Por conseguinte, divirjo do posicionamento da Procuradoria Regional Eleitoral, na medida em que essa conclusão pela falta de recolhimento da quantia ao erário, conforme já assinalado, não impede que o apontamento seja ressalvado e considerado na decisão de mérito, para fins de julgamento pela aprovação, aprovação com ressalvas ou desaprovação das contas.

Assim, apesar da falha formal, revejo o posicionamento anterior a partir dos novos documentos apresentados e entendo sanada a irregularidade relativa a despesas no valor total de R$ 3.700,00, quanto à contratação da empresa Triste Sina Fotografia (serviços de fotografia, R$ 2.500,00) e do prestador de serviços Carlos Alberto Lopez Pereira Filho (edição de vídeos, R$ 1.200,00), apontada no item 4.1 do parecer conclusivo (ID 45512248), sem determinação de devolução das quantias ao erário, mantendo-se unicamente a ressalva quanto à ausência de apresentação de documento fiscal.

Conclusão

As falhas verificadas alcançam o montante total de R$ 3.950,00, equivalem a 7,24% dos recursos recebidos pela candidata em sua campanha (R$ 54.500,00), e se enquadram no parâmetro fixado na jurisprudência desta Justiça Especializada de aplicação dos princípios de razoabilidade e de proporcionalidade para formar juízo de aprovação da contabilidade com ressalva (inferior a 10% da arrecadação financeira).
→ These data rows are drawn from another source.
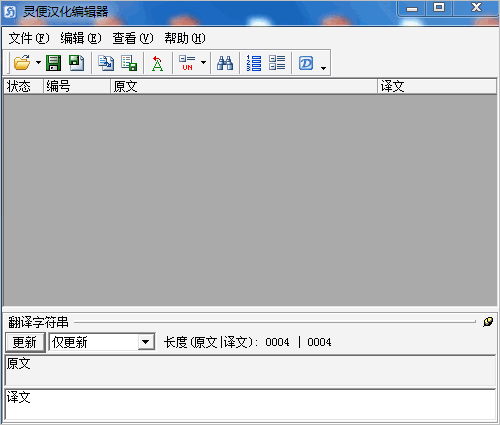Open file using the folder icon
The image size is (500, 425).
pyautogui.click(x=22, y=63)
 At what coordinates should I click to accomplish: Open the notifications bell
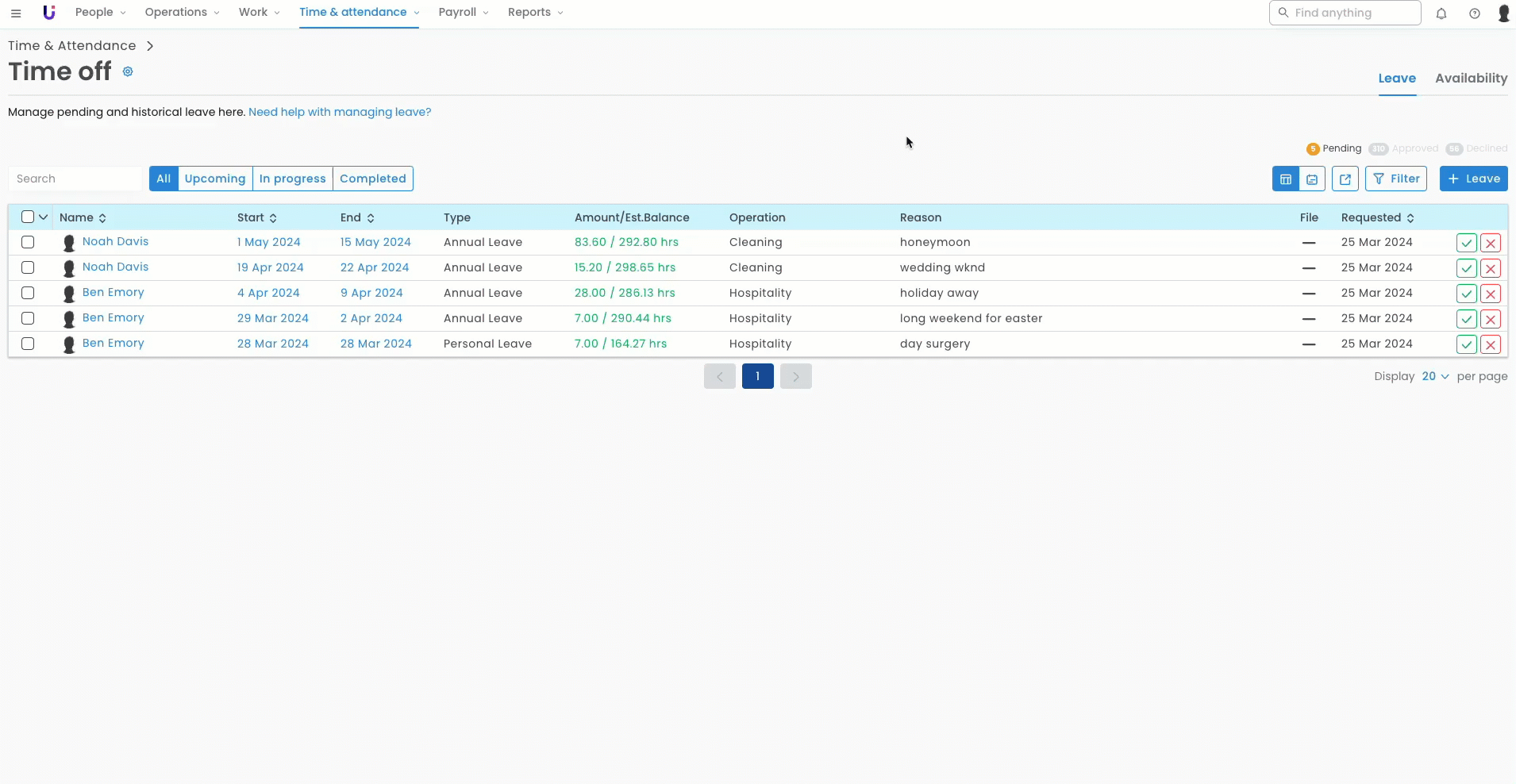coord(1441,13)
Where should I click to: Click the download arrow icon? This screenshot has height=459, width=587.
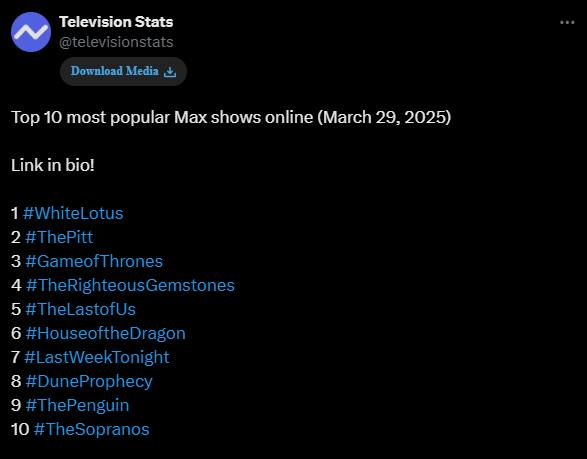click(x=170, y=72)
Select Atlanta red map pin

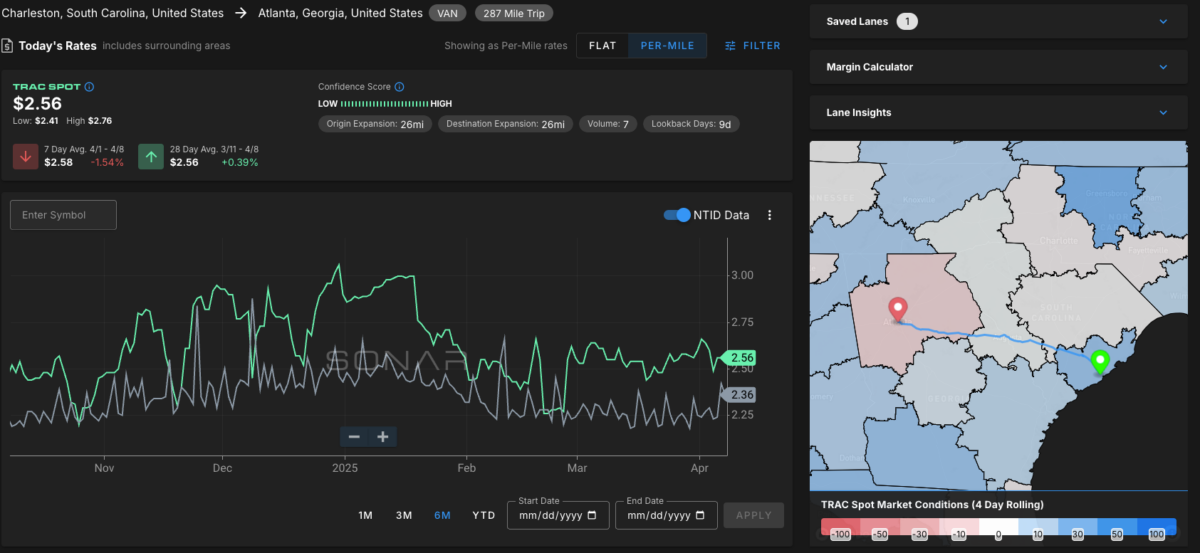(x=898, y=311)
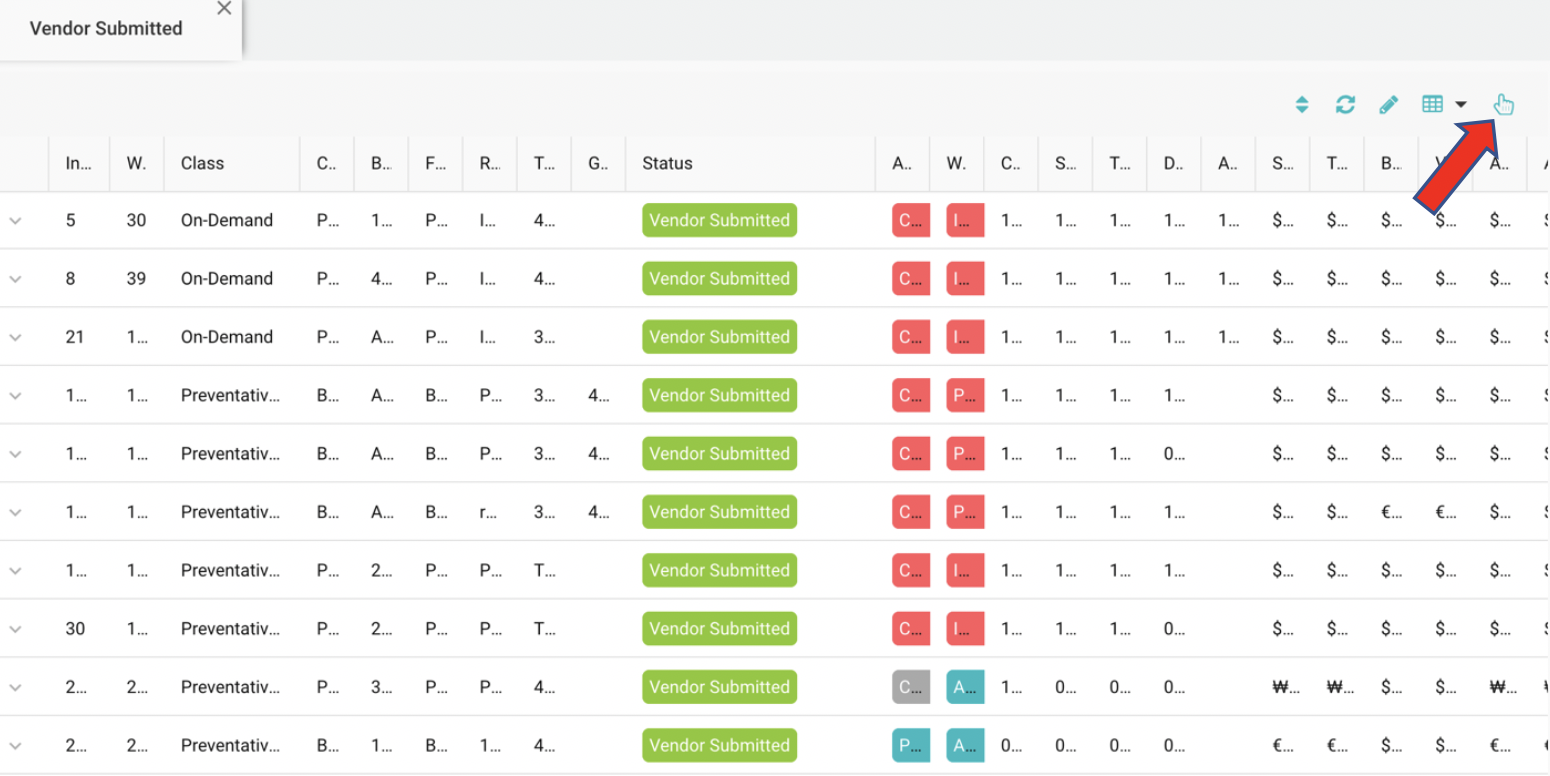This screenshot has height=776, width=1550.
Task: Activate the hand pointer selection icon
Action: coord(1503,104)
Além disso, nos termos da fundamentação, dispenso o recolhimento ao erário dos valores glosados, uma vez que se trata de falhas formais que não impediram a fiscalização e o controle da Justiça Eleitoral sobre os gastos de campanha.

Em face do exposto, na forma do art. 74, inc. II, da Resolução TSE n. 23.607/19, VOTO pela aprovação com ressalvas das contas de ALZIRA JANICE PERES LEAL.